## START
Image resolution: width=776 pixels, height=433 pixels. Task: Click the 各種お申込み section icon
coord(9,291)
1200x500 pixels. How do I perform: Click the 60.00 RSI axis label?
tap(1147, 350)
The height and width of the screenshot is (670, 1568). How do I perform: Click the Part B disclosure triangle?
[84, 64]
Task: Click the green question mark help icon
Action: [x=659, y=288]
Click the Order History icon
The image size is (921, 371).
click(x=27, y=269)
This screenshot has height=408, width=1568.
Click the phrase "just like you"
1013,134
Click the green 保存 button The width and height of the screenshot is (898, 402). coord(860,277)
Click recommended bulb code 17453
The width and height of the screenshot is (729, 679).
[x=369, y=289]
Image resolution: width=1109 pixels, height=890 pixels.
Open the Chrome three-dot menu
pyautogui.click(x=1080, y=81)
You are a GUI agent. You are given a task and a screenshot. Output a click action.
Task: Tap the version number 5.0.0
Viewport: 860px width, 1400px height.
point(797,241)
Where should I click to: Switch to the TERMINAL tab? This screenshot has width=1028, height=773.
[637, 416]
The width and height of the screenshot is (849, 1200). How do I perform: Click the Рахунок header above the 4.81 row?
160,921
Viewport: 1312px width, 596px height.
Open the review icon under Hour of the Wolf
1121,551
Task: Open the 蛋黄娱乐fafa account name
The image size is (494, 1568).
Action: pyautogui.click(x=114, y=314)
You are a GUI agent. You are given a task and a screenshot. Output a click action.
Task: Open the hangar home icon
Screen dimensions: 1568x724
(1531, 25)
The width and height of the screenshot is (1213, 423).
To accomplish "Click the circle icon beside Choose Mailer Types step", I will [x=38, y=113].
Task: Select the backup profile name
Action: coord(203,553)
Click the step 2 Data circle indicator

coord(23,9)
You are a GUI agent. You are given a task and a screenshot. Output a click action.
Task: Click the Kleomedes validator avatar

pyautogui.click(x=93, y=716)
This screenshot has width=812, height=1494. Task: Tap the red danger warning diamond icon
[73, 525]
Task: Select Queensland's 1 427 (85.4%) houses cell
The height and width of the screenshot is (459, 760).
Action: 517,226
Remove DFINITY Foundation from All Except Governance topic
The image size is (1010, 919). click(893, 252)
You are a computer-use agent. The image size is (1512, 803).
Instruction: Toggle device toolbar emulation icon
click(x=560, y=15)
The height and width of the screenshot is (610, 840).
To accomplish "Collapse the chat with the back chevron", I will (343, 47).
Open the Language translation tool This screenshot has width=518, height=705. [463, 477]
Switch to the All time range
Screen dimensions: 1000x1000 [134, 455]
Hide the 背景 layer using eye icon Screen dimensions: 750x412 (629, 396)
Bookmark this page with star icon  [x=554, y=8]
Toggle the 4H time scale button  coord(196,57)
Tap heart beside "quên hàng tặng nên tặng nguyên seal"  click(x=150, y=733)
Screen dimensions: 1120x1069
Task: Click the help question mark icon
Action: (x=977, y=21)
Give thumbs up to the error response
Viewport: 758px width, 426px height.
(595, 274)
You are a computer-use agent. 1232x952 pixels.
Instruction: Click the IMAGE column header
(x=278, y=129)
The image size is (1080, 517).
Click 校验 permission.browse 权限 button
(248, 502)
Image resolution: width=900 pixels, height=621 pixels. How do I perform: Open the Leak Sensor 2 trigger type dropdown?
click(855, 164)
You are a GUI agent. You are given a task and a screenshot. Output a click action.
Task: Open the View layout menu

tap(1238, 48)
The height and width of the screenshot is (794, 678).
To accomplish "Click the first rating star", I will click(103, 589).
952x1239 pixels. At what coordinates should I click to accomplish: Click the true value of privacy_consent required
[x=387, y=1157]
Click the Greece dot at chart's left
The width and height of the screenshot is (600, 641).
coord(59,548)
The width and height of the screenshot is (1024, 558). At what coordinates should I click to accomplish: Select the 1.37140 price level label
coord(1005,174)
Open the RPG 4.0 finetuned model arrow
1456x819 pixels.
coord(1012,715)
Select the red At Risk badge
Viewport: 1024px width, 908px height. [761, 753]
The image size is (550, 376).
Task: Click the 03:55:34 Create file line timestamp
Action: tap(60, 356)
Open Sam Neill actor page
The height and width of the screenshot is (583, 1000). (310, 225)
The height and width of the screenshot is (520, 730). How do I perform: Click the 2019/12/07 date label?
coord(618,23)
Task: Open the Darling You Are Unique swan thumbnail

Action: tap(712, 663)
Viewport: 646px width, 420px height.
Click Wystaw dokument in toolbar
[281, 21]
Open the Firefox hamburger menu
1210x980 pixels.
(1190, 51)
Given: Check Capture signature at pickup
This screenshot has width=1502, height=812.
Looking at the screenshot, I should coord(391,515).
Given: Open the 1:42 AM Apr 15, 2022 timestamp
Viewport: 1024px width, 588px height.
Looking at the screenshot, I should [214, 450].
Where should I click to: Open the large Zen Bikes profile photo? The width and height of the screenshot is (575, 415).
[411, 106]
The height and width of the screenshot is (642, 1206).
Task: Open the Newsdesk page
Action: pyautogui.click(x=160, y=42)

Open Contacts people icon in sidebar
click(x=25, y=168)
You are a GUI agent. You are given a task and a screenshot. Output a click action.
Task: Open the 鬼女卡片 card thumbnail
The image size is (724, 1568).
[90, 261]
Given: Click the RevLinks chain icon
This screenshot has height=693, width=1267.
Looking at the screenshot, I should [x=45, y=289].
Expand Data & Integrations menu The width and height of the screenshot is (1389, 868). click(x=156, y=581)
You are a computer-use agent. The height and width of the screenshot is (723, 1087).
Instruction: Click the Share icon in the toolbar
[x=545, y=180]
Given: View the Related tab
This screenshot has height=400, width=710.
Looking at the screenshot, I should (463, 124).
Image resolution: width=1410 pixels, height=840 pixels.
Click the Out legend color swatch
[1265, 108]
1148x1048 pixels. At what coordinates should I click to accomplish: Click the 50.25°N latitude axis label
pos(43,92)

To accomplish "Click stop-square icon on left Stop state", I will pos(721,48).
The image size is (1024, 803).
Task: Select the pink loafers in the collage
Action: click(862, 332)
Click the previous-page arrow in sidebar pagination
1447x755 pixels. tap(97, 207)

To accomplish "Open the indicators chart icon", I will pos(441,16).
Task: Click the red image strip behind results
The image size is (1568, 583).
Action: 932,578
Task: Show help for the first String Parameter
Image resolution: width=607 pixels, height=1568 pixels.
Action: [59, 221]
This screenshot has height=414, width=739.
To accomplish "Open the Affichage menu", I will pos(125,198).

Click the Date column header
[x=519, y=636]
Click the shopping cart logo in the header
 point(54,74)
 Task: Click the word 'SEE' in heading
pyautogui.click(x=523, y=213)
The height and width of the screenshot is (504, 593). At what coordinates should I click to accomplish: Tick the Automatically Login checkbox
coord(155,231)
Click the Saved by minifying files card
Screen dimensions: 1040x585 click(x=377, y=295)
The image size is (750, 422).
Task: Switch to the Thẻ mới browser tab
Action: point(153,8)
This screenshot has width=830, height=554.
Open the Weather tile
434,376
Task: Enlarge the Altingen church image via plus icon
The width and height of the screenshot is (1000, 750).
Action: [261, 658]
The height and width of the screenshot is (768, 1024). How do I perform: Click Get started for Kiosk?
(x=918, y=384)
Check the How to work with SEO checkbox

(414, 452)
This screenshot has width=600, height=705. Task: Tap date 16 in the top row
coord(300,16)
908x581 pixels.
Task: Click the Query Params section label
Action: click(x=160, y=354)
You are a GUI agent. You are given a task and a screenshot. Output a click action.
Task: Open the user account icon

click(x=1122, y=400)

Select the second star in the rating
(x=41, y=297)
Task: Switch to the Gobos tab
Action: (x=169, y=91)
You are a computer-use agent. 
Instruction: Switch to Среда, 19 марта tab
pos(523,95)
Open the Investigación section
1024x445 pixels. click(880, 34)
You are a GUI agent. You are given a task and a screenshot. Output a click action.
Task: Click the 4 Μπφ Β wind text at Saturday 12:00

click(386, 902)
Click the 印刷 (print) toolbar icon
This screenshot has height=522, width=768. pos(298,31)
## END
Give everything in the listing from its first line down to the line containing "pyautogui.click(x=1080, y=81)" as a JSON list of strings, one string per line, with blank lines left out.

[
  "Image resolution: width=776 pixels, height=433 pixels. Task: Click the 各種お申込み section icon",
  "coord(9,291)",
  "1200x500 pixels. How do I perform: Click the 60.00 RSI axis label?",
  "tap(1147, 350)",
  "The height and width of the screenshot is (670, 1568). How do I perform: Click the Part B disclosure triangle?",
  "[84, 64]",
  "Task: Click the green question mark help icon",
  "Action: [x=659, y=288]",
  "Click the Order History icon",
  "The image size is (921, 371).",
  "click(x=27, y=269)",
  "This screenshot has height=408, width=1568.",
  "Click the phrase \"just like you\"",
  "1013,134",
  "Click the green 保存 button The width and height of the screenshot is (898, 402). coord(860,277)",
  "Click recommended bulb code 17453",
  "The width and height of the screenshot is (729, 679).",
  "[x=369, y=289]",
  "Image resolution: width=1109 pixels, height=890 pixels.",
  "Open the Chrome three-dot menu",
  "pyautogui.click(x=1080, y=81)"
]